LA STORIA

LA FAMIGLIA COME PRINCIPALE VALORE

Franco Cardelli, ancora ragazzo, intraprende e termina gli studi di teologia presso la pontificia Università Lateranense in Roma, dove matura e sceglie di vivere il proprio impegno cristiano formando una famiglia.
Diverse esperienze nel campo della ristorazione unite al suo talento lo portano nel 1998 a dar vita alla pizzeria “Don Franchino”.
Sin da subito grandi sono i consensi e i successi per quest’insolita pizzeria che ha come mission principale quella di incuriosire ed emozionare i propri commensali.

La passione e l’estro nell’abbinamento degli ingredienti e nel giusto equilibrio tra i sapori, portano il talentuoso chef, diventato ormai per tutti Don Franchino, nel corso degli anni ad ottenere riconoscimenti di prestigio a carattere internazionale, lo vediamo come giudice di gara nei più prestigiosi campionati mondiali della pizza (il Pizza Show di New York, l’Euro Pizza di Parigi, l’International Kremlin Culinary Cup di Mosca e l’International Pizza Challenge di Las Vegas), nonchè istruttore dell’Accademia Italiana Pizzaioli e ospite di trasmissioni sulle principali reti della televisione italiana.

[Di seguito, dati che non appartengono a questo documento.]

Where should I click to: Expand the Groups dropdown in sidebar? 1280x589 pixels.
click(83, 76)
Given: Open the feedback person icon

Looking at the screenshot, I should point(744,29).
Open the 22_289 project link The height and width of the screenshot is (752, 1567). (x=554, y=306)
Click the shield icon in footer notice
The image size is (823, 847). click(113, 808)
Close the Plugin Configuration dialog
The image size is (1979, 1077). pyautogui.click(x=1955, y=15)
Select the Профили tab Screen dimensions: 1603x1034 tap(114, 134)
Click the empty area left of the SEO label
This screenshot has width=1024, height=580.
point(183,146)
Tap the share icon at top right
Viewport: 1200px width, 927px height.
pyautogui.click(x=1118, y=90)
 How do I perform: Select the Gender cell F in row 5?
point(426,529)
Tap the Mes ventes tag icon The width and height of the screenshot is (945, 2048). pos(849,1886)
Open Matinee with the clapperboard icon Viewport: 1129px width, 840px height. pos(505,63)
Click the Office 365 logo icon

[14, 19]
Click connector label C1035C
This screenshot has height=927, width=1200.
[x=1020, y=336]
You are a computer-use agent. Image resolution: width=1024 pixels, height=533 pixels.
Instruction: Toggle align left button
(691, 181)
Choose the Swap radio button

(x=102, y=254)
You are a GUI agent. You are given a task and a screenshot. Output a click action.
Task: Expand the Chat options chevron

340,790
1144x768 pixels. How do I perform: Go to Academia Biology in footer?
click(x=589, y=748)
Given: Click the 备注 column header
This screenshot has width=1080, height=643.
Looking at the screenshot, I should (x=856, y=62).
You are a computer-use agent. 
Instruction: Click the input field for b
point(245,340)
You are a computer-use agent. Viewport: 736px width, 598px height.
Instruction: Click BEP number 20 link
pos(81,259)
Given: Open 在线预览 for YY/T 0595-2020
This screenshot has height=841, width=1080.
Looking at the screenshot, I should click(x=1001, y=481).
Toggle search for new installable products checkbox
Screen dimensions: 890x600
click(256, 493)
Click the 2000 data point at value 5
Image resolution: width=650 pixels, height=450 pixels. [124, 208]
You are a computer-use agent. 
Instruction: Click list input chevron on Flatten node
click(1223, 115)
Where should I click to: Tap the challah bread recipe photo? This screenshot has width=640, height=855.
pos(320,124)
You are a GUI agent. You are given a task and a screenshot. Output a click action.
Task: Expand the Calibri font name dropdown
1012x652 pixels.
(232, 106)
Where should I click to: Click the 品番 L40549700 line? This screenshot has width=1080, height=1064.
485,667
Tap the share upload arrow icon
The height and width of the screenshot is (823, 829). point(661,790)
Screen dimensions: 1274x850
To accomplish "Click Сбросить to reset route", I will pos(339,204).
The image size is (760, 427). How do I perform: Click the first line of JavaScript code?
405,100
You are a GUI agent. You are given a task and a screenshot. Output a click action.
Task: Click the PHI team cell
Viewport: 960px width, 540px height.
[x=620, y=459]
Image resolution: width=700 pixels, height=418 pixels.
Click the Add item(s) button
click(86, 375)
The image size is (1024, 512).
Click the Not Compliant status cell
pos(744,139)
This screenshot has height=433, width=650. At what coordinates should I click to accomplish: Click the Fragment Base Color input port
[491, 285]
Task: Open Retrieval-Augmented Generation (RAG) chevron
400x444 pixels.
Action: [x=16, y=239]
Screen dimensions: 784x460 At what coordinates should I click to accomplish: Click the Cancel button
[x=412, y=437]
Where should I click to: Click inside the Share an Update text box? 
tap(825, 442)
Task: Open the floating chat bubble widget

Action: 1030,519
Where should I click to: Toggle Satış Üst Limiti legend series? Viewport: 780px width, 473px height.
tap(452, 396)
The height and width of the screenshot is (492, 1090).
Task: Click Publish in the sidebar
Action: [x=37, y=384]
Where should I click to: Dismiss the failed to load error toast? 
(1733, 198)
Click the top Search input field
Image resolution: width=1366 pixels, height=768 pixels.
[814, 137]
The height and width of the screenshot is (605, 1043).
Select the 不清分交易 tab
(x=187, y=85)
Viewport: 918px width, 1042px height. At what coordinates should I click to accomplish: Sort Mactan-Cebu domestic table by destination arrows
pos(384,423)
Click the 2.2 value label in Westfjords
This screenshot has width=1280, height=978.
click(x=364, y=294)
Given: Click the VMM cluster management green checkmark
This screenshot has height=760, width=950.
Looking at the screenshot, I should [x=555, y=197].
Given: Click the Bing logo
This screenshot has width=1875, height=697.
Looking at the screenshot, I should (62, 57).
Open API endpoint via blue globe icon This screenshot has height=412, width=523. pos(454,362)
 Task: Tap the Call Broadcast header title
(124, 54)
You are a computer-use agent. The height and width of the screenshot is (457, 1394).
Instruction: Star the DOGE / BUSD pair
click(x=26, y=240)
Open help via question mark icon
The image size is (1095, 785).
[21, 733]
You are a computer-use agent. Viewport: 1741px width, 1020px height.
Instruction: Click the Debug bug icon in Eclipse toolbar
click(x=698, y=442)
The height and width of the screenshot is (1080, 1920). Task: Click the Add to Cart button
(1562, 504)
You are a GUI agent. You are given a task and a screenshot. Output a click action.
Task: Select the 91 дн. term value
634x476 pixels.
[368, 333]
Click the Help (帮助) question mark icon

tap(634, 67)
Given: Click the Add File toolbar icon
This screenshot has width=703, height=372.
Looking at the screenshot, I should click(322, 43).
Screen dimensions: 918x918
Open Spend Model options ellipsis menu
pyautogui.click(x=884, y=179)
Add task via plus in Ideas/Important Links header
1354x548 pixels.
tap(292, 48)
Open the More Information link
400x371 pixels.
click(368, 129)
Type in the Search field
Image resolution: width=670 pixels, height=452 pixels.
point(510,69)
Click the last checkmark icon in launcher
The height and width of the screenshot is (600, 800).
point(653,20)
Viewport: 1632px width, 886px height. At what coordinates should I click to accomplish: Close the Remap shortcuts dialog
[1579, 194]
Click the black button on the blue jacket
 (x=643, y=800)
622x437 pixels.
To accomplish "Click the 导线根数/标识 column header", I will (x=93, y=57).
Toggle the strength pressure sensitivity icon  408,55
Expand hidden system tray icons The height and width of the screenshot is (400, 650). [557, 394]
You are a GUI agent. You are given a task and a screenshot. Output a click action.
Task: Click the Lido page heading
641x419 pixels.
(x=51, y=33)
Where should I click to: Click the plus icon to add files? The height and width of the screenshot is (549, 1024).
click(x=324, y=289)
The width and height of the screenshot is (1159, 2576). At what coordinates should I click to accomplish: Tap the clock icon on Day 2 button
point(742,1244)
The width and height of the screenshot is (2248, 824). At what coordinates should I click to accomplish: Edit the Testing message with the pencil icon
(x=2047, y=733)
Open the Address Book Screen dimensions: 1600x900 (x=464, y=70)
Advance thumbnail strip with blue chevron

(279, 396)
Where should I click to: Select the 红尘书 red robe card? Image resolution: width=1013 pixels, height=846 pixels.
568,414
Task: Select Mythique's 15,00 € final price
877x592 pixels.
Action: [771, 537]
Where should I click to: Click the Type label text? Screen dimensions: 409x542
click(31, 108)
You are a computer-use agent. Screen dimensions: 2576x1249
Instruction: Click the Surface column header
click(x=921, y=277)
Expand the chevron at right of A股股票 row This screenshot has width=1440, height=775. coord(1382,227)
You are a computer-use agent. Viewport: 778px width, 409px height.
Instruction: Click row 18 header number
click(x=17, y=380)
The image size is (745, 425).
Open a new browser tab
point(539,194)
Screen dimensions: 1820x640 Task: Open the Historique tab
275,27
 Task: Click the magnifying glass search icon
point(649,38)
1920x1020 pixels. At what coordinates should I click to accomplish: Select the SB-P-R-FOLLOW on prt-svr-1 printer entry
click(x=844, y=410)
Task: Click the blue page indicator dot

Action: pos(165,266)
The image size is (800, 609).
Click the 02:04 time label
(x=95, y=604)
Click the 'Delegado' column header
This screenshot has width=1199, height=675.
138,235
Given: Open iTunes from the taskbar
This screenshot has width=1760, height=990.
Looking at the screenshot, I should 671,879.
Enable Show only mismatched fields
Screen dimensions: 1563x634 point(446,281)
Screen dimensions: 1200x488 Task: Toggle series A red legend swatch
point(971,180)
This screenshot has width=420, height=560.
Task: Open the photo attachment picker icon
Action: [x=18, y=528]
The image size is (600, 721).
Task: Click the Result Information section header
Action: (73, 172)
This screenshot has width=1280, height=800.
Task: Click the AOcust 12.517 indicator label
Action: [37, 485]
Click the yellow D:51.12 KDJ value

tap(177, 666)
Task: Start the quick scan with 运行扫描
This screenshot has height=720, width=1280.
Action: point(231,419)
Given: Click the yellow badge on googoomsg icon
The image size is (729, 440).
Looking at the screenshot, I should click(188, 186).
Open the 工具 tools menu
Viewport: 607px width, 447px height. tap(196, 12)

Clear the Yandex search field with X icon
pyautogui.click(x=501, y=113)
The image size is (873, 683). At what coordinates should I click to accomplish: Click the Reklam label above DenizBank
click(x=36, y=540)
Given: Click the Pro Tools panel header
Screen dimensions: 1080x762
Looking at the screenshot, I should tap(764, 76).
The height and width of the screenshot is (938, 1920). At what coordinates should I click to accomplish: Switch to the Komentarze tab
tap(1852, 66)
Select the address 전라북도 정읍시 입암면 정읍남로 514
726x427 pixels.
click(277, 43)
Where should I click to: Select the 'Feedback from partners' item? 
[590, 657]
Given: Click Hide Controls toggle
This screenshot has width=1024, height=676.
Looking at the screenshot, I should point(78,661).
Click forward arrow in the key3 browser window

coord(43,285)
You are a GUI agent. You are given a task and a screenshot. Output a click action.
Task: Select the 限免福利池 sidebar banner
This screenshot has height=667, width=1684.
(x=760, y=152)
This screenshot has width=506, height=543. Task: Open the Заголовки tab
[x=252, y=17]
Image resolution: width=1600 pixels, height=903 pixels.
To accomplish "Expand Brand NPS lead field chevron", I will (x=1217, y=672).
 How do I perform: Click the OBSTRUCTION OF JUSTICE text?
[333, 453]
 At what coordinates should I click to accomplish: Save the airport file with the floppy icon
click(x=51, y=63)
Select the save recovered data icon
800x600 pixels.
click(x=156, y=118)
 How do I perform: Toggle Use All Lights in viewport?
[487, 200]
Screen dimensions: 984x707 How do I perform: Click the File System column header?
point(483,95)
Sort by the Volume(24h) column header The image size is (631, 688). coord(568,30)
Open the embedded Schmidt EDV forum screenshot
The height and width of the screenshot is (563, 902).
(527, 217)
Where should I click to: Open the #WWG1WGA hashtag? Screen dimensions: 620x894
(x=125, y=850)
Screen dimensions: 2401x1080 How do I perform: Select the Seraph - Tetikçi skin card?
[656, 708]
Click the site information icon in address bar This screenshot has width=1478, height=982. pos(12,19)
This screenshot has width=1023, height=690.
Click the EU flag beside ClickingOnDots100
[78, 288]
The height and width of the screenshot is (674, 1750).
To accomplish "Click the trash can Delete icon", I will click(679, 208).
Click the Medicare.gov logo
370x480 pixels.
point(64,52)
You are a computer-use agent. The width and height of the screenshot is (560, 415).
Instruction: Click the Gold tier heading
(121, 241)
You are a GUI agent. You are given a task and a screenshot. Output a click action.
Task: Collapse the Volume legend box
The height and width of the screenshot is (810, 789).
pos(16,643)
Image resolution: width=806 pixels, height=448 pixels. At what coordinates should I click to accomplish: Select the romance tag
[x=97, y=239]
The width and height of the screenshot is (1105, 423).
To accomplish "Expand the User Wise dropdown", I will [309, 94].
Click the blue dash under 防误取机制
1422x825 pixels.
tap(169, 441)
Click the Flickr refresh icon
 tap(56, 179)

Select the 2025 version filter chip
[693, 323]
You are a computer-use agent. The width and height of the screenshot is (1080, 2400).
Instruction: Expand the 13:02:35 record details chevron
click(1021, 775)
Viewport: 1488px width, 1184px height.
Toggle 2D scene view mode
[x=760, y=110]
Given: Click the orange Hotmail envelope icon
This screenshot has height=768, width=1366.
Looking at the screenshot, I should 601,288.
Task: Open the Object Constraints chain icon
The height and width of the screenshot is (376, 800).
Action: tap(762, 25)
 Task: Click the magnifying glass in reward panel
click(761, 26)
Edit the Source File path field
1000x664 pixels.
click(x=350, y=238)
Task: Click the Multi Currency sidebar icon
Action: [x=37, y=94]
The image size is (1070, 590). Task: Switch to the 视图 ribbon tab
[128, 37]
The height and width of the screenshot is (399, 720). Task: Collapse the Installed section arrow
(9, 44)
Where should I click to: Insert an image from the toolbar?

Anche dal punto di vista umanitario il talento di Don Franchino riesce a distinguersi partecipando ad una missione in Burundi, dove trasmette alla popolazione locale la conoscenza e la metodologia della lavorazione della pizza. In breve la sua arte arriva ancora più in alto, tanto che viene ricevuto in udienza sia dal Santo Papa Giovanni Paolo II nel 2003 che, recentemente, da Papa Francesco, creando e dedicando loro due delle sue pizze più significative.
A dare ulteriore prestigio al locale è stato l’apprezzamento del famoso chef di fama mondiale Heinz Beck, la segnalazione sulla prestigiosa guida culinaria italiana Gambero Rosso e il successo ottenuto nel The Best Pizza 2013 con la partecipazione dello chef televisivo Rai Alessandro Circiello, del giornalista del TG5 Paolo Di Mizio e degli amici de Il Volo.

Al successo di Don Franchino contribuiscono anche i talentuosi figli: il primogenito Maurizio con il lavoro accanto al padre nella pizzeria di famiglia ed il secondogenito Marco che nel gennaio 2015 entra nella brigata di cucina di Heinz Beck in qualità di chef bakery nel progetto Taste of Italy di Dubai, per poi, nel corso dei mesi, raggiungere nuovi traguardi professionali.